At the Council of Nicaea (A.D. 325), not only do the Council Fathers condemn Arius’s misguided beliefs about Jesus, they also condemned his related book, Thalia.
In 1564, proceeding from a directive the Council of Trent, the Church issued a series of rules on the oversight or censorship of books, including potential canonical penalties for those who publish books with religious content without gaining prior Church approbation. This built on a bull issued by Pope Leo X in 1515.
More recently, Pope Leo XIII issued various guidelines in his 1897 bull Officiorum ac Munerum. Pope St. Pius X, in his encyclical Pascendi Dominici Gregis, directed all bishops to have qualified theologians review the contents of submitted books with a nihil obstat (“nothing obstructs”) provided to those favorably reviewed, along with the reviewing theologian’s name, and then the imprimatur (“let it be printed”) by the local bishop.

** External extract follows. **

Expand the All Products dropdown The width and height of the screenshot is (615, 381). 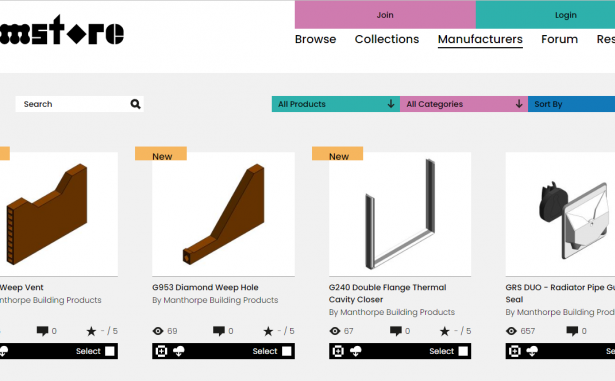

Today, according to canon law, you will sometimes see Church approval given via the simple edict “Printed with ecclesiastical permission” with the name of the approving bishop below and the date he provided his approbation. It’s the same Church approval as an imprimatur, but the name of the censor librorum (“censor of books”) who provides the theological review and his nihil obstat are not formerly noted in the book per traditional canonical custom.